ICS Seminar - Luke Munn & Liam Magee

Networks of Automated Media: The Subject, the Truth, the Gaze and the Archive

Presenter: Luke Munn & Liam Magee

Discussant: Rakesh Kumar, Linda Marsden, Zoe Horn

Chair: Brett Neilson

Abstract

Under the names of generative AI or synthetic media, in the past year, neural networks trained to produce text, images, audio and other media have rapidly rotated into the public view. They have displaced nearly entirely mention of blockchains, metaverses, robotics, body implants and even other algorithmic architectures. Astonishingly they have become sites for the projection of fears of the end of the world. Or at least the end of the university. As though COVID, climate change or simmering nuclear threats weren’t enough.

All the more surprising because neural networks are conceptually banal. Everything about them exists in fields of mathematics – calculus, linear algebra, probability – developed before 1900, all taught today at the undergraduate level. So what grants these machines a licence to fascinate and appal? In outlines of four co-authored papers – all provisional, either under review or in writing – we present four related concepts that, dated enough within a critical lexicon, still help orient inquiry into the recent social hold seized by AI: the subject, the truth, the gaze and the archive.

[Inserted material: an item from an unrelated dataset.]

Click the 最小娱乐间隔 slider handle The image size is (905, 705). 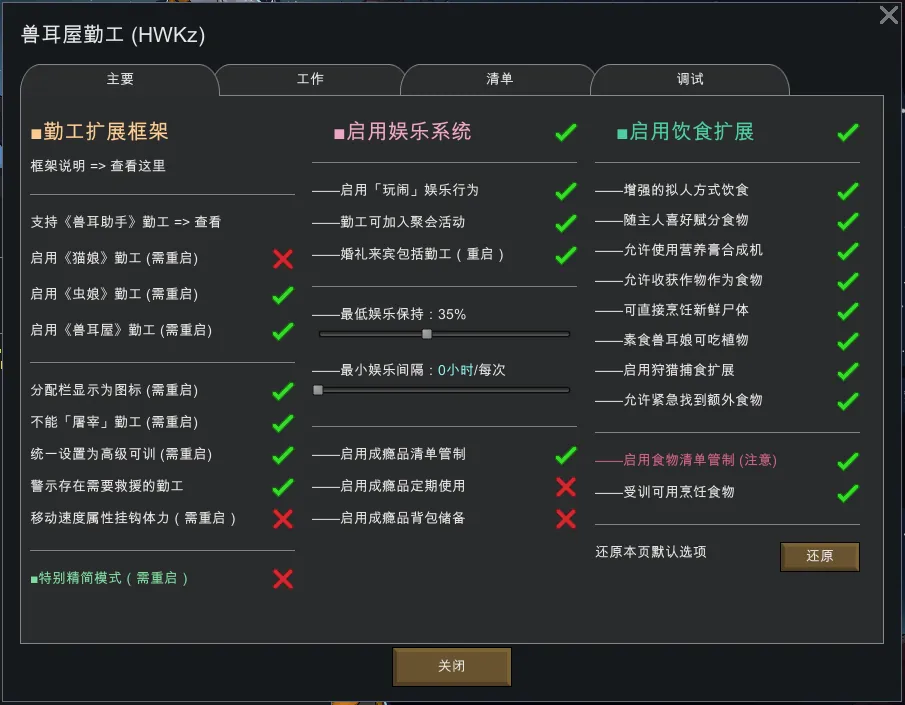click(318, 390)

Oriented around such concepts, our discussion will focus on practicalities: what we did, technically, experimentally and analytically, to engage with these machines. That focus contributes to emerging methods and concepts we and others are using to connect with, make sense of and interrogate that which today also generates, synthesises, plagiarises and judges us.

Biography

Associate Professor Liam Magee is Principal Research Fellow at ICS. In collaboration with colleagues, he currently researches automation across several fields: geopolitics and labour; disability and migration; and forms of subjectivity and research technique.

Dr Luke Munn is a Research Fellow in Digital Cultures & Societies at the University of Queensland. His wide-ranging work investigates the sociocultural impacts of digital cultures, from data infrastructures in Asia to platform labor and far-right radicalisation, and has been featured in journals such as Cultural Politics, Big Data & Society, and New Media & Society.

Vanicka Arora, while not presenting, has contributed to the paper. She is a Lecturer in heritage at the University of Stirling, Scotland. She currently explores the temporalities of disasters, longer trajectories of recovery and the role of climate change in producing specific kinds of heritage and memory.